**Activity**
Lines holding the word "from" in the material below: count them and write the number alone.

**Material for the task**
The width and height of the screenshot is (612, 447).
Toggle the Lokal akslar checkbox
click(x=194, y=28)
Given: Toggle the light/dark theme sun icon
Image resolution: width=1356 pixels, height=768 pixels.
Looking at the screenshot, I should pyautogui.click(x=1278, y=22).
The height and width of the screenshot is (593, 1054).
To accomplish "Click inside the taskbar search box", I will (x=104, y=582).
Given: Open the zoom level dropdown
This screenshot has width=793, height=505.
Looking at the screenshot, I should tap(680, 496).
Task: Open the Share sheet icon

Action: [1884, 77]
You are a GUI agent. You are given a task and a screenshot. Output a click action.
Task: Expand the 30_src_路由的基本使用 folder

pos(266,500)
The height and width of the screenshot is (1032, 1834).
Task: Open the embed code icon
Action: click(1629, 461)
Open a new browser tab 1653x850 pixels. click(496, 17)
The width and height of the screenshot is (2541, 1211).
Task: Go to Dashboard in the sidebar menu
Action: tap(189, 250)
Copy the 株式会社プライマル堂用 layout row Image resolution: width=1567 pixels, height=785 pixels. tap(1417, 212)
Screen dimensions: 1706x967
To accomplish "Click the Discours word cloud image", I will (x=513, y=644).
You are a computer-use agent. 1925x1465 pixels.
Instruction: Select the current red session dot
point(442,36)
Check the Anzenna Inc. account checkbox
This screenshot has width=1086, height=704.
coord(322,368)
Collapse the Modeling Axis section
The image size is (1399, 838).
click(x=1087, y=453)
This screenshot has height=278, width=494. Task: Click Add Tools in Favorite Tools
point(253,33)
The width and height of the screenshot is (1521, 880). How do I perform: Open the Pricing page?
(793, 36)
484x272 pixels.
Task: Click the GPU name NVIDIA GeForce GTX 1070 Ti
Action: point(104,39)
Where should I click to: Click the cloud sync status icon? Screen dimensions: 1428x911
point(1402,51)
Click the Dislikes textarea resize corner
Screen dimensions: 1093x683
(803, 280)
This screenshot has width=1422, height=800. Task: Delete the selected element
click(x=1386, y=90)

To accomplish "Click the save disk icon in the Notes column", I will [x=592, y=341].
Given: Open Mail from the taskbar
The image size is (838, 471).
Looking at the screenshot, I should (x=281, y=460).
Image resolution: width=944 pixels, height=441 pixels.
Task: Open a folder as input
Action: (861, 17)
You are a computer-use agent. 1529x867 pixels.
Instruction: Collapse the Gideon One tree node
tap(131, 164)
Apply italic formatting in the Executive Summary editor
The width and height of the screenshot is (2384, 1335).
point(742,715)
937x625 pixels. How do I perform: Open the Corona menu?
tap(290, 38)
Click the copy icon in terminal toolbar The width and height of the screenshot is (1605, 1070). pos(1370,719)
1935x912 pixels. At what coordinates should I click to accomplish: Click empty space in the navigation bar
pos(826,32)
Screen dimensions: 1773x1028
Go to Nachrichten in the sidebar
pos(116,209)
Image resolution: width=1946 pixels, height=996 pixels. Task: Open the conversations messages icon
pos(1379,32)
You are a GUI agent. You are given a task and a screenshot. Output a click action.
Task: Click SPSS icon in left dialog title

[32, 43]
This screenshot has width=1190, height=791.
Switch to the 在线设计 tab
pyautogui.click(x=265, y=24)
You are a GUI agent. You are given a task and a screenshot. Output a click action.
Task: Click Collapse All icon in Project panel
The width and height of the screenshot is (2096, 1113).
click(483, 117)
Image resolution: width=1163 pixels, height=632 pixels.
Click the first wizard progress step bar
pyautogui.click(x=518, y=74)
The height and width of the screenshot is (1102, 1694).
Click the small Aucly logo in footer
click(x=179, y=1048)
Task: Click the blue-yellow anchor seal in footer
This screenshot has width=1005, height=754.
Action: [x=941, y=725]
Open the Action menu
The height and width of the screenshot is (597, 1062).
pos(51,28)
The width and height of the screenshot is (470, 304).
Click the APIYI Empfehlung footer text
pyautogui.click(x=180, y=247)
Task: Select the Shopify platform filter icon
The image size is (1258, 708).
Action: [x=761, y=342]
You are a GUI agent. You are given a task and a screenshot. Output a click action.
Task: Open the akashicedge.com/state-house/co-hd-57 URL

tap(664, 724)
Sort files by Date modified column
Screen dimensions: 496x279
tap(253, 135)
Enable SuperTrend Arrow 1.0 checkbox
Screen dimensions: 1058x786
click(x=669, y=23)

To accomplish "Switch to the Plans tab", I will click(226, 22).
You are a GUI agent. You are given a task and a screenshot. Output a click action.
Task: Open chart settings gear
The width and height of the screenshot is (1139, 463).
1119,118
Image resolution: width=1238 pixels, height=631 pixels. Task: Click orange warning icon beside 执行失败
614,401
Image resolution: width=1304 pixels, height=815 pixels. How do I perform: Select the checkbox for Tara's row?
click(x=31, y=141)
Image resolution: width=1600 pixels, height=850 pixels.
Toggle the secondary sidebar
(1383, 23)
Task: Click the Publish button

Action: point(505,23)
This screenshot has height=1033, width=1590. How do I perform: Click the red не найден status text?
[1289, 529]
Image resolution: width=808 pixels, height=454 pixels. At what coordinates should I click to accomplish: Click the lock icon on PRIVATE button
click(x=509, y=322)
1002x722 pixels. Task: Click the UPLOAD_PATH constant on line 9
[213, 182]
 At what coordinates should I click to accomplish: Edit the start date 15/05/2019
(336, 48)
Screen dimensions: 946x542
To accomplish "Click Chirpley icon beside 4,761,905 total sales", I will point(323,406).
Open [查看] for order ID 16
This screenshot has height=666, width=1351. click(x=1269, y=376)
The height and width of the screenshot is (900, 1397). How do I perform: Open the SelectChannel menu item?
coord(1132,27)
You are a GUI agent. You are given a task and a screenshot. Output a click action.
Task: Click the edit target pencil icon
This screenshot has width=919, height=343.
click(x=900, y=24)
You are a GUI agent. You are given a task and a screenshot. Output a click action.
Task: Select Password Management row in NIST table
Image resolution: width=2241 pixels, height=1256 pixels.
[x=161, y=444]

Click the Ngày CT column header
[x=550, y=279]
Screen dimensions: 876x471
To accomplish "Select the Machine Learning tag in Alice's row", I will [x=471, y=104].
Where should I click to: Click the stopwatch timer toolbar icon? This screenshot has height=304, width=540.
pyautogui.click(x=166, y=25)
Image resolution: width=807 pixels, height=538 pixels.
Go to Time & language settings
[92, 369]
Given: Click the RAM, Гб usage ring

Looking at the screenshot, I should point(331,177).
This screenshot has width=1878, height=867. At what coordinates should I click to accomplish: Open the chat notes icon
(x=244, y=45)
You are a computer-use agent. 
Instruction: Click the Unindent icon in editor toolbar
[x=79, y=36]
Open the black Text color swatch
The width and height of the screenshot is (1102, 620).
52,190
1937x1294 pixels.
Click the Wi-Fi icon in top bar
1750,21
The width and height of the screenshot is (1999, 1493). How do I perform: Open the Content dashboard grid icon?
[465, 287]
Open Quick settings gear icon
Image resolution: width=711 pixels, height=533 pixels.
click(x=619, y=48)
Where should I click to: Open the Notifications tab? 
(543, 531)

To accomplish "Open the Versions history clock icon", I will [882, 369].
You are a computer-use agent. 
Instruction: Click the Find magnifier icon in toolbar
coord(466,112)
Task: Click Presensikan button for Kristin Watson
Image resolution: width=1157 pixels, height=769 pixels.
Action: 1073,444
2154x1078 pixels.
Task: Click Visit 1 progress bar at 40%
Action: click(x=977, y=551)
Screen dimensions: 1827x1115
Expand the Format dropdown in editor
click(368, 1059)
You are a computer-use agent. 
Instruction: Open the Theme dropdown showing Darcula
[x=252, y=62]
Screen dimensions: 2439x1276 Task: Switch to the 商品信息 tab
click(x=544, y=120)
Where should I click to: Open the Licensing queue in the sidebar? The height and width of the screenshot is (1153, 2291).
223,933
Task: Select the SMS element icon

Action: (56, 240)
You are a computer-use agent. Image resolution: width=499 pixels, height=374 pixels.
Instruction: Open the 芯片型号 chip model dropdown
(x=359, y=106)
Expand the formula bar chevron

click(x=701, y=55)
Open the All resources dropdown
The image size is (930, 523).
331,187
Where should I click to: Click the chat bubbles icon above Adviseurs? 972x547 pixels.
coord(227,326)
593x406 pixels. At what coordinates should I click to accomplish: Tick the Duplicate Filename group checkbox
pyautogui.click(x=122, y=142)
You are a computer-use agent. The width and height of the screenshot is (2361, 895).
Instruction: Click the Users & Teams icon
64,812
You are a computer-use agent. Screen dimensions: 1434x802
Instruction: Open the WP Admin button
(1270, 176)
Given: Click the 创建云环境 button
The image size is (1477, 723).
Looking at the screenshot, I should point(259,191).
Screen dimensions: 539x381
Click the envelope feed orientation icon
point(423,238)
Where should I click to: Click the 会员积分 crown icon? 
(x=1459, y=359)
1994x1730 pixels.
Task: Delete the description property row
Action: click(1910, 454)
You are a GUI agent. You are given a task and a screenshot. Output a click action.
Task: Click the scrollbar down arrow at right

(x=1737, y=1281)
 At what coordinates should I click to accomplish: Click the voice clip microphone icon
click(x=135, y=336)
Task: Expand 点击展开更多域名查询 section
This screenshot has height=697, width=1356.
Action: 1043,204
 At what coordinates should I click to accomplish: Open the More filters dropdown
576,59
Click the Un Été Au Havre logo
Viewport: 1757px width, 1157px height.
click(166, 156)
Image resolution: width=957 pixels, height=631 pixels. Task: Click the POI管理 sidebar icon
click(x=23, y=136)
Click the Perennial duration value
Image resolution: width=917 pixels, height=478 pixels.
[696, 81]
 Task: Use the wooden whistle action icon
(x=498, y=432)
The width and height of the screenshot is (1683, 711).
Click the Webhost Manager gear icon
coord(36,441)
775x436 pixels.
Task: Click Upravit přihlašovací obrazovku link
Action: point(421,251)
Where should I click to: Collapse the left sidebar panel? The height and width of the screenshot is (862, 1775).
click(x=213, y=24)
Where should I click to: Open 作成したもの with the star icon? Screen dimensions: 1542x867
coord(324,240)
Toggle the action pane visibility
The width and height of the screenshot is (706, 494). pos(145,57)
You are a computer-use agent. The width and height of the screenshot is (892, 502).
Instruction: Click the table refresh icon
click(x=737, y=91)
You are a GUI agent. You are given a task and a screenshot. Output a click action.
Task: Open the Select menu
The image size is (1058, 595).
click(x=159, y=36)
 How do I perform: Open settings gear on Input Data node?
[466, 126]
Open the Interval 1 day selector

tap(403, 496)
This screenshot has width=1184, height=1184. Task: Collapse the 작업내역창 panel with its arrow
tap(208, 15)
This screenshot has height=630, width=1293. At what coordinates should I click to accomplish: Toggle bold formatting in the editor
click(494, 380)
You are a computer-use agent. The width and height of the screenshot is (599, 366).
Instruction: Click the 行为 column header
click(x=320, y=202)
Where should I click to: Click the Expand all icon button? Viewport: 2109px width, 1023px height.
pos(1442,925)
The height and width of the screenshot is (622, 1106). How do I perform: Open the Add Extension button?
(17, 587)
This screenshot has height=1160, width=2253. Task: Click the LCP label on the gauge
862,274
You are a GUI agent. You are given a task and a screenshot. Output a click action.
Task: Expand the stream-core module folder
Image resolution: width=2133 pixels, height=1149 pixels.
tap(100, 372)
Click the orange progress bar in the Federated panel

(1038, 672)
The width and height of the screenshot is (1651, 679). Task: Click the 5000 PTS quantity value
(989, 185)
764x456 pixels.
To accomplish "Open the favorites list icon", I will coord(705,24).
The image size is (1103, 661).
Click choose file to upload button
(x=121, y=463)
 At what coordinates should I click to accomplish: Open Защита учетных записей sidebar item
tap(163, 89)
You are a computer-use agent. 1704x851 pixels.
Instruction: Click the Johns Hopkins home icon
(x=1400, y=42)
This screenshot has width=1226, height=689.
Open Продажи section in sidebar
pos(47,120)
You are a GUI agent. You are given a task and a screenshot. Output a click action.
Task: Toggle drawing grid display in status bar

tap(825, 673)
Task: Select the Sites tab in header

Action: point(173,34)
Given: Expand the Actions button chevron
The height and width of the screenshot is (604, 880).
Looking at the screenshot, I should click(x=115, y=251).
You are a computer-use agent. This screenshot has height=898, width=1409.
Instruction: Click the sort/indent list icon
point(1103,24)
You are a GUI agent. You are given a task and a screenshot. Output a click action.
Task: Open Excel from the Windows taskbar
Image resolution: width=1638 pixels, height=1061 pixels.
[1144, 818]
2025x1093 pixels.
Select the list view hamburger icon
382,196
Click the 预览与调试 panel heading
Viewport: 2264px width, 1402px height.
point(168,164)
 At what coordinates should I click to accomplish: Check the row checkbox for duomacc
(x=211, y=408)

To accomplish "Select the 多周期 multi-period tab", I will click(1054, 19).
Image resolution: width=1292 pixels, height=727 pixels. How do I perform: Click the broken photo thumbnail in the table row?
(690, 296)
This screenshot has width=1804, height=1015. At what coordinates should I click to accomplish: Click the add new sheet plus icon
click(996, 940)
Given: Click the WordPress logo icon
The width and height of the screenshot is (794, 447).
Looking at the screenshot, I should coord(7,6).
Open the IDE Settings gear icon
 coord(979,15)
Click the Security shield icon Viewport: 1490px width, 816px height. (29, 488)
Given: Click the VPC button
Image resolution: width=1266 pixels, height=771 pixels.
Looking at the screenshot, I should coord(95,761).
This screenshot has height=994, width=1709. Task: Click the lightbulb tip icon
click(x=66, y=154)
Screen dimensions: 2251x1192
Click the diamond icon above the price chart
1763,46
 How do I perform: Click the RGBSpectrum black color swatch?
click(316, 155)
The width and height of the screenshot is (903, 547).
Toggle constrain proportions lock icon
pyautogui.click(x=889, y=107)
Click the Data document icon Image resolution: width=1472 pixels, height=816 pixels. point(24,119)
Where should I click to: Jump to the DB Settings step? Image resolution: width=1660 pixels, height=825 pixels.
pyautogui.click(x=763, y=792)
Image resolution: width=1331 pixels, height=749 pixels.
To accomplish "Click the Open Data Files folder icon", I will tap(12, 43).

**The answer**
2